AJ: We left them completely free, we really didn’t want to interfere. Office KGDVS began with an existing table that they then bettered. It’s a very simple table with a slim profile and a very thin panel on top. They kind of evolved it because of our collaboration, and said, “Ok, a table is not a real table if the legs cannot come off.” So they came up with this solution to have the legs separate for flat packing. The system they used became a very beautiful detail of the table.
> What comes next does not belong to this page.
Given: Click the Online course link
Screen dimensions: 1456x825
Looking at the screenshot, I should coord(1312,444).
Also, the tabletop they first made was in steel. Steel is very cold and not very nice, say, to work on as a desk. They said, “We’d really like to cover it with leather, but it would be so dirty! It would be hard to use or keep the leather nice.” So they went searching for another kind of leather look and found an epoxy coating that is usually used for flooring. They poured it on top of the table so that it makes it a very warm piece. It’s a bit rounded, because when we put the coating on we had to walk around it for four hours to keep the drips away. They also very quickly decided to make the top in aluminum and polyester.
With an industrial engineer, they decided the dimensions of these three tables would be decided by the strength of the material. That is why the polyester table is much smaller than the very long and elegant steel table. We present the three tables together as a set, forming a 9-by-9-foot diagonal.
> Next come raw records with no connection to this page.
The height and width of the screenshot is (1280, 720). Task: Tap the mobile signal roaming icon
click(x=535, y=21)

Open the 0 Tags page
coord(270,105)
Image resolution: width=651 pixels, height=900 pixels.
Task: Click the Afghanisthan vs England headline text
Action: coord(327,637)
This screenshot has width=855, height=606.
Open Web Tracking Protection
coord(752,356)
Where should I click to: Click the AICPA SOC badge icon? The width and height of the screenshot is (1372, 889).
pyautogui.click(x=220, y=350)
Then Office KGDVS said, “Ok, wouldn’t it be funny to design a totally different kind of chair?” They were very much attracted to a chair by Michael Thonet—the Austrian craftsman—called the Walking-Stick chair. It’s a small chair with a round seat which can be folded together. We copied the chair and then froze it. Our chair is not foldable, it’s more a little side table where you can put a glass or a computer. It has only three legs, so one of the legs now has a beautiful counterweight—it looks like a flamingo that puts its leg out, a game of balance.
ID: You also worked with architect Anne Holtrop. What did you do with him?
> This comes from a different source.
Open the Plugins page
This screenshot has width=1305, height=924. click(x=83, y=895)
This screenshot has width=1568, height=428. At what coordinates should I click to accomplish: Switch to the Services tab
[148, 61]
AJ: His work is totally different—all his buildings are very organic forms and he always starts from an idea that has nothing to do with architecture. For example, he made a beautiful temporary museum near Amsterdam, the Temporary Museum (Lake) based on a drawing he made influenced by a painter. He likes forms that can be interpreted by people in a very different way, [like Rorschach inkblot tests.]
[Holtrop] wanted to start his furniture off in the same way, so he began with a collection of stones he was really attracted to—these are very small stones like agate, jasper, and onyx. He found a book written by Roger Caillois—a French writer who was first a surrealist and then focused more on the power of ritual and other aspects of communal life—with lots of pictures of these small stones. . .Caillois wrote two books about what he [saw] in these stones.
[Holtrop] chose the stones he liked best, enlarged them, and then [selected] fragments to compose his furniture. So he made four shelves, one desk, and a mirror that is also a room divider—a very dramatic but beautiful piece. Every stone he used has a story. We were at a fair last week and everyone came up close, asking, “Eh? is this a real stone?” When you come closer you see that it is painted [in oil with] a lot of different layers so that it becomes a rocky material. . .He really liked the idea of them being very shiny.
ID: What’s up next for you?
AJ: We have two projects in the works. We are going outside of Belgium, with a new series in London, by 6a Architects, with Tom Emerson and Stephanie Macdonald, and we are now talking to a very good architecture firm from Belgium.
ID: How do you feel the design climate in Brussels influences you?
AJ: There’s a big contemporary art scene in Brussels, with lots of art galleries, but not that many design galleries. So with Maniera, it’s a new market to explore a little bit. We come from the contemporary art world and we try to convince the art collectors to also collect design—but it is a big challenge as there are only a handful of design collectors.